Ils furent pris par les policiers des Parcelles assainies dans un bar, six mois après leur forfait, lors d'une opération de sécurisation. Michel, compte tenu de son âge, devait s'expliquer devant le tribunal des mineurs et Lima faisait face à la Cour d'assises de Thiès, lundi dernier. Entre-temps, les co-auteurs avaient réussi à se débarrasser de leurs armes aux fins de brouiller les pistes. A la barre, l'accusé s'est dit convaincu qu'il s'agit d'un problème de jalousie. Pour maîtres Khoureychi, Omar Faty et Babacar Camara de la défense, il est impossible à Lima de tuer une mouche, lui qui a ce statut de grand footballeur dans son quartier.

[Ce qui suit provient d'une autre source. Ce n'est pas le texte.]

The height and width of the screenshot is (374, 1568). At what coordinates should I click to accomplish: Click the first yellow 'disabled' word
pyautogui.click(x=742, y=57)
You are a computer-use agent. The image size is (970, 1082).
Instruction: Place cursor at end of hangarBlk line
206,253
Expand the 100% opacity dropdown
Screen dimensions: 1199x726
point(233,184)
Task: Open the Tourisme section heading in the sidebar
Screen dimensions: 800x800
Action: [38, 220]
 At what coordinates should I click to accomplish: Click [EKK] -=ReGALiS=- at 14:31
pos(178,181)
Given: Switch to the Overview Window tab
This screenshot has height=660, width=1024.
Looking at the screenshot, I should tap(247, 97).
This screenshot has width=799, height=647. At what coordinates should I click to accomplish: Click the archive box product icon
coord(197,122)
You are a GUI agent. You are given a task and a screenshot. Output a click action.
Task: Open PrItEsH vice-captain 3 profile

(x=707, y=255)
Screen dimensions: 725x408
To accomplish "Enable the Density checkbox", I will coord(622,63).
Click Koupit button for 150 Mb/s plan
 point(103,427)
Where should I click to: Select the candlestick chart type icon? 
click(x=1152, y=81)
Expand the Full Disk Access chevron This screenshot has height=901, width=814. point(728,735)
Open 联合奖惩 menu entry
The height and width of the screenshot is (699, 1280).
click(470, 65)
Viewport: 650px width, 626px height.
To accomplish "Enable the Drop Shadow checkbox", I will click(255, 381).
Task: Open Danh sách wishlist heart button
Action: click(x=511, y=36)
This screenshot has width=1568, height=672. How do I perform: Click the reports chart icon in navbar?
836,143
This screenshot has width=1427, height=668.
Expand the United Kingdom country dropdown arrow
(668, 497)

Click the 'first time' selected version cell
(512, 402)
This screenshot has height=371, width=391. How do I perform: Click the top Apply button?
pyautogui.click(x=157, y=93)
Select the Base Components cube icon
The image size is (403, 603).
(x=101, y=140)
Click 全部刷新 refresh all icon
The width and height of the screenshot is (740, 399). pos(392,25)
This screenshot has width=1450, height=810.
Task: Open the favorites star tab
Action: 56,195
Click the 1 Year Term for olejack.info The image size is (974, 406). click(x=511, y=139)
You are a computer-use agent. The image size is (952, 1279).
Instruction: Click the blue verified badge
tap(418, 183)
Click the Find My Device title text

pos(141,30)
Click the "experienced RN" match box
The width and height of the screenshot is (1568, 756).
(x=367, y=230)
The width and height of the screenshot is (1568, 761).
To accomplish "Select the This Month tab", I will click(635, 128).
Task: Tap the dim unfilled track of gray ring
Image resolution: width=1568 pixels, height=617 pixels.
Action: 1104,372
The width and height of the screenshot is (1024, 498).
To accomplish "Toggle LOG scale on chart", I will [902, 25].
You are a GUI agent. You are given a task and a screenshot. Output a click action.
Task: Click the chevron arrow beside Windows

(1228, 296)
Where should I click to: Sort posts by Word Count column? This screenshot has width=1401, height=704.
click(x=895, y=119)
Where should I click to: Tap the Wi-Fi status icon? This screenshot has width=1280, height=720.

Mais, le plus grave, c'est que Lima et quelques membres de sa bande ont eu à commettre d'autres forfaits, notamment le vol d'une mobylette et d'un portable. Lima a aussi séjourné en prison pendant deux ans pour agression. Mendy décéda quelque temps après, selon Me Khoureychi Bâ. L'avocat général décrit Lima comme étant un personnage très dangereux. Il rappelle quelques témoignages qui ne militent pas en sa faveur. Dans son quartier, il est peint comme un garçon impulsif et taxé par le chef de quartier d'agresseur notoire. Aux yeux de l'avocat général, l'accusé est coupable des faits qui lui sont reprochés. Excluant le bénéfice des circonstances atténuantes, il a demandé à la cour de le condamner aux travaux forcés à perpétuité.
Me Wagane Faye a demandé 10 millions de francs pour réparer le préjudice subi. Au nom de la défense, Me Omar Faty intervient pour dire que cette demande est mal fondée. Il exige de la partie civile la présentation de pièces d'état-civil pour identifier les héritiers de feu Khadim Kâ. Finalement, la cour a déclaré l'accusé coupable de vol en réunion avec violence ayant entraîné la mort et l'a condamné aux travaux forcés à perpétuité et à payer à la partie civile la somme de 10 millions de francs.